**What is needed:**
For every entry below, give an exact repeat and leave out the pictures.

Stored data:
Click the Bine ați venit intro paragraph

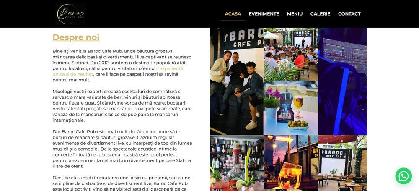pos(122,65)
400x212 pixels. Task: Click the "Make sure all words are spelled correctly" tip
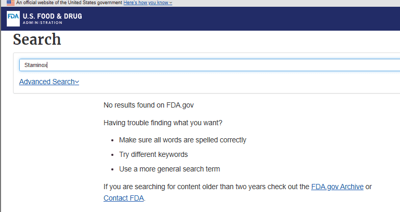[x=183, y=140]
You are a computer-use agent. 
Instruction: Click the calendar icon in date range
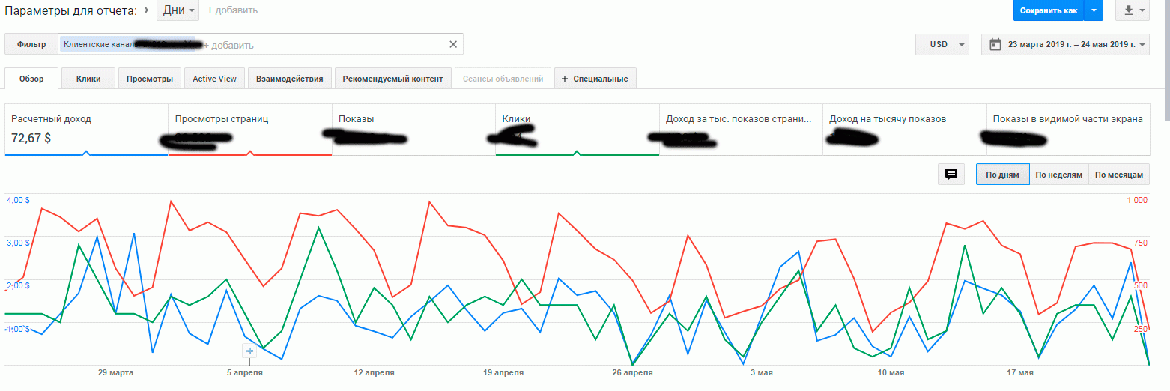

**Exercise solution:**
Click the Bine ați venit intro paragraph

pos(122,65)
400x212 pixels. Task: Click the "Make sure all words are spelled correctly" tip
[x=183, y=140]
You are a computer-use agent. 
Instruction: Click the calendar icon in date range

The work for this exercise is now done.